The early generations of musicians, who were often exiles, like Hugh Masekela, Miriam Makeba, Letta Mbulu, Abdullah Ibrahim and Louis Moholo, took inspirations from their homes of Soweto and Cape Town and fused them with bebop and the jazz scene at the time. The rooted chord progressions around I, IV, V gave the music a firm melodic underscore, as the music of 1960s pop songs from the USA to Liverpool fed into the mix.

The Brother Moves On (photo: Tseliso Monaheng)

Indaba Is proves that South African music hasn’t lost this eclectic nature. You can hear traces of the UK’s contemporary jazz scene in the music, and likewise, you can hear the sounds of South Africa in UK jazz. No more is this cultural interplay prevalent than The Ancestors and their project with Shabaka Hutchings.

The first two tracks of the album have a very different feel to each other. Where ‘Ke Nako’ was a thrilling opener, ‘Umthandazo Wamagenge’ is a slow, meditative piece of music but with the electric edge of keys and a distorted guitar. There’s more of a neo-soul element to this tune under Siyabonga Mthembu’s poetic vocals. The Brother Moves On wrote this track, who are an exciting ensemble from Johannesburg named after The Wire’s Brother Mouzone.

Trumpeter, Lwanda Gogwana, shines on ‘All Ok’. The track is mesmerising and spiritual with the trumpet playing reminiscent of the way of playing in the Eastern Cape. A robotic vocal voice comes into the track and poses the futuristic aesthetic onto the traditional vocals of South Africa.

Lwanda Gogwana and band (photo: Tseliso Monaheng)
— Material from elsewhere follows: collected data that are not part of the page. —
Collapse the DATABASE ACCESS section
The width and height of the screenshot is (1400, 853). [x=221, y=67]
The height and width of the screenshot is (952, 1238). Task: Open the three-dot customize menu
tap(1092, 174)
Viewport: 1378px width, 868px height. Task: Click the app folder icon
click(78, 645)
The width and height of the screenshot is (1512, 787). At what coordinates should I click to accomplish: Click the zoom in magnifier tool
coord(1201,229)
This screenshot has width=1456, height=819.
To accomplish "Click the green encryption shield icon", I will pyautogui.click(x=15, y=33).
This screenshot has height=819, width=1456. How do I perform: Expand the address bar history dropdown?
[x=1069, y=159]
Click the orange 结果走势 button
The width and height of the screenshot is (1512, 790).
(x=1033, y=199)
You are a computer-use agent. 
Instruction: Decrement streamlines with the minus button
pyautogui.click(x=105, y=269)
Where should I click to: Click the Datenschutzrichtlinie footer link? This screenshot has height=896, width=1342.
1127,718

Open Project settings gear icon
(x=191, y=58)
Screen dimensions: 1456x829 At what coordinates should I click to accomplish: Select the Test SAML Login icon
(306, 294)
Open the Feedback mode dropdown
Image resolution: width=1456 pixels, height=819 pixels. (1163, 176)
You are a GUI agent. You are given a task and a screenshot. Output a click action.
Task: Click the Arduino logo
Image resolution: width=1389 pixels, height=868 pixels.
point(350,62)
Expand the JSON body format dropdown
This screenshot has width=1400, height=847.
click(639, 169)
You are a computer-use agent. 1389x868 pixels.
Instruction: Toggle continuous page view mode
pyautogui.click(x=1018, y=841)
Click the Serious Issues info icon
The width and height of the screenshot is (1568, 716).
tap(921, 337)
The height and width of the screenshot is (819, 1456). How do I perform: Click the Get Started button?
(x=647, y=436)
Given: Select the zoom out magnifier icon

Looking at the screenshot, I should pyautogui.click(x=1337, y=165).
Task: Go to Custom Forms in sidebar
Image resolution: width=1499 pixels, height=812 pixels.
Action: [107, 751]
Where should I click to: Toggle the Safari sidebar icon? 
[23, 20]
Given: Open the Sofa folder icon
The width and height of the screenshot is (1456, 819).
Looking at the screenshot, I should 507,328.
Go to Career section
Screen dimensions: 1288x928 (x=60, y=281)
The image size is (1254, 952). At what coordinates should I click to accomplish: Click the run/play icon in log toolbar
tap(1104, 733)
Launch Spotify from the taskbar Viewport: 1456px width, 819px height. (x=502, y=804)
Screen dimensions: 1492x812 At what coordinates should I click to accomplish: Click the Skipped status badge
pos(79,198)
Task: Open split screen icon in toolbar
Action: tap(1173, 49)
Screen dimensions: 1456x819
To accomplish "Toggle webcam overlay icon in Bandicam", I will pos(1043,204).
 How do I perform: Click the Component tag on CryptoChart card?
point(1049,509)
‘What is History’ is a politically-loaded, bone-chilling tune by The Wretched. Tumi Mogorosi’s drums enter into a dialogue with Black Panther Kwame Toure’s speeches, and distorted guitars bounce off Gabisile Motuba’s vocals.

A soft response follows ‘What is History’ with ‘Umdali’ by Sibusile Xaba, Naftali, Fakazile Nkosi and AshK. Xaba’s acoustic guitar sits nestled beneath soft vocals, flutes and warping effects. Sibusile Xaba calls it “modal, groove-oriented roots music”, inspired by dreams and made for healing.

The Wretched: Tumi Mogorosi (back), Andrei van Wyk (left), Gabisile Motuba (right) (photo: Tseliso Monaheng)
The Ancestors (photo: Tseliso Monaheng)

'Prelude to Writing Together’ meanwhile shifts the tone back to grooving, multifaceted jazz with sax and vocal dialogues. Fans of the UK jazz scene will be familiar with the music of The Ancestors who released a magnificent album last year with Shabaka Hutchings.

Thandi Ntuli’s ‘Dikeledi’ was one of my personal favourites. The vocals, which reminded me of Thandiswa, are incredibly captivating amid the trance-inducing music. Horn stabs break in too between vocal lines and solos. It is a song that poses questions around the identities of individuals and of communities.

Thandi Ntuli and band (photo: Tseliso Monaheng)

The album concludes with ‘Abaphezulu’ from iPhupho L’ka Biko ft. Hymnself & Kinsmen. The track opens with Druv Sodha’s sitar and fuses traditional Indian music with South African jazz; a musical rekindling of the South African-South Asian dialogues around anti-colonialism and apartheid of the early twentieth century. The track is in part dedicated to Steve Biko and harbours a vision of hope. A perfect, uplifting finale to a quite beautiful album.

iPhupho L’ka Biko ft. Hymnself & Kinsmen (photo: Tseliso Monaheng)

Indaba Is has put 2021 to a good start. It is an album that celebrates the old and new, and brings them together in musical harmony. Spiritual in some parts and political in others, Indaba Is proves that in South Africa, and in the world, there’s never just one sound.


Indaba Is is available on vinyl, CD and digital formats on Brownswood Recordings.